This take of "Don't Let Me Down" is rehearsal quality all the way; it pales in every respect compared with the glorious single version released in 1969.

On Spector's "I Me Mine," the strings are heard where, on this new mix, the organ pops through more noticeably.

And here, "Across The Universe" is back to its original speed. Though the Spector treatment sounds neither preferable nor wrong (John certainly liked it), this NAKED one sounds, well, naked. I still prefer the original version found on PAST MASTERS VOLUME TWO. That one sounds closer to the John of early 1968 who made bizarre requests of George Martin, wanting a song "to sound like an orange" and such.

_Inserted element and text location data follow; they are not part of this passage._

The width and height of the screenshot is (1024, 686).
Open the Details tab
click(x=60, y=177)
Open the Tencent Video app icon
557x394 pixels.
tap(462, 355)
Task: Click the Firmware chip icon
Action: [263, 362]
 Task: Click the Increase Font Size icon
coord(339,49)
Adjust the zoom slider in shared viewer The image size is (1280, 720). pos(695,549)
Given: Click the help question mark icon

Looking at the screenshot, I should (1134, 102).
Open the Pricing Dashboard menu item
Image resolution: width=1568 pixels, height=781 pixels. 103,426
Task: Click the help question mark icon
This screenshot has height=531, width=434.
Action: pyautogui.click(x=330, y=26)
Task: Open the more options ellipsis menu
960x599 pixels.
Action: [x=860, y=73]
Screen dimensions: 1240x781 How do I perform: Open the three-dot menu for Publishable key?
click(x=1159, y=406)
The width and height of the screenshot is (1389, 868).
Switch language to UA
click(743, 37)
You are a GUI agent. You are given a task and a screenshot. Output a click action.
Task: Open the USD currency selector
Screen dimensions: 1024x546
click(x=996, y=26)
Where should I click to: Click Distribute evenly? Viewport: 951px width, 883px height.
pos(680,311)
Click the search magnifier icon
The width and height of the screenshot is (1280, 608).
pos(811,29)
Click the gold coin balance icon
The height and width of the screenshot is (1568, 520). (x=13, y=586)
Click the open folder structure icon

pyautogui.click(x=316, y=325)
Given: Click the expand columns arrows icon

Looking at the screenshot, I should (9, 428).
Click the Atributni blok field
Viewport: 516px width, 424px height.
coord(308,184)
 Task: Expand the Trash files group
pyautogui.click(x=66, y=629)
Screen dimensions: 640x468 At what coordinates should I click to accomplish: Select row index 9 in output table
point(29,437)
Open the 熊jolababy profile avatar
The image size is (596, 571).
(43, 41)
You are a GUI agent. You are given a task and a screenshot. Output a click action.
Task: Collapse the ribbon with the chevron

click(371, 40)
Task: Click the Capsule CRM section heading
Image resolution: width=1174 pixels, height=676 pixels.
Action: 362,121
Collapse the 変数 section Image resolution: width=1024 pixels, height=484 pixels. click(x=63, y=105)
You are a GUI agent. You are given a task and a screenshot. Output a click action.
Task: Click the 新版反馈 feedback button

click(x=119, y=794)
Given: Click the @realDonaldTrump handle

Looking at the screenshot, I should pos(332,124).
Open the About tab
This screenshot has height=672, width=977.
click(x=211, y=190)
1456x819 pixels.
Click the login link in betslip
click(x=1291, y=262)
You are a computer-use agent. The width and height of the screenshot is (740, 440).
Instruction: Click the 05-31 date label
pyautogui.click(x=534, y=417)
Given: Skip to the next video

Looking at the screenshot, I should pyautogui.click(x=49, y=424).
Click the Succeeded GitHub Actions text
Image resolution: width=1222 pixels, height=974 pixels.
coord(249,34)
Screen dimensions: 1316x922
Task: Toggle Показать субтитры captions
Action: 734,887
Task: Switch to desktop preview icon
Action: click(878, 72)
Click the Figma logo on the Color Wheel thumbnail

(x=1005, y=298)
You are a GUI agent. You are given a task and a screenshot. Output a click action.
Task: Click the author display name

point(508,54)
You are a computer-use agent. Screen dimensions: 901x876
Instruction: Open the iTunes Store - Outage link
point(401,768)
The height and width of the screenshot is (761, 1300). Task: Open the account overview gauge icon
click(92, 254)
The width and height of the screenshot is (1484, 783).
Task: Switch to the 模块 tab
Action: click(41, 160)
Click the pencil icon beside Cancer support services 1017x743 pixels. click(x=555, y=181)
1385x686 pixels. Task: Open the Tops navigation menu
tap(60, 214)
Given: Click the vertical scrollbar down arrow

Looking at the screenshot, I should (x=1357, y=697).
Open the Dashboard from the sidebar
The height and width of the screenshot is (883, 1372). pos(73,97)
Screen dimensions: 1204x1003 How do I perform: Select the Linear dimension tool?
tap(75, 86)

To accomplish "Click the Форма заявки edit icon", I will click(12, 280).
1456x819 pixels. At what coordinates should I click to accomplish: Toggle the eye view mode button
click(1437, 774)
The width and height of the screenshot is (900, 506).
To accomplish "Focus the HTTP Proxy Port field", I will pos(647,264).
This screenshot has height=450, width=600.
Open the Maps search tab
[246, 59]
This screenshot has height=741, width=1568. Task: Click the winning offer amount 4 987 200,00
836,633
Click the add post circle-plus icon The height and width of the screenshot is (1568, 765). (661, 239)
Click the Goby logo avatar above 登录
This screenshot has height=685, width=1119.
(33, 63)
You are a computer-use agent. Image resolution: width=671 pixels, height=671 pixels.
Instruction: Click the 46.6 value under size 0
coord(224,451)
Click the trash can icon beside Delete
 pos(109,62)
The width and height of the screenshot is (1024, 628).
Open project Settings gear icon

Finally, this remix of the title track brings the organ up front more, we miss the electric piano on the first walk-down before the guitar solo, and the brass is gone. The new version also omits the third-verse edit found in the Spector version. But this mix bewilders me: Is it substantive and worthwhile? Or is it a run-of-the-mill account, one more from a potentially endless parade of remixes? George's guitar solo is different yet again. So what? If you ask me, the single version (found on PAST MASTERS VOLUME TWO and the SINGLES boxed set) still says it best.

Though I still prefer Spector's LET IT BE, I cannot recommend it over this cleaned-up version to all listeners. Each has strengths; neither is perfect.

The album notes assert that this edition reveals how the album was meant to be. Didn't the Spector album make the same assertion? So much for promises.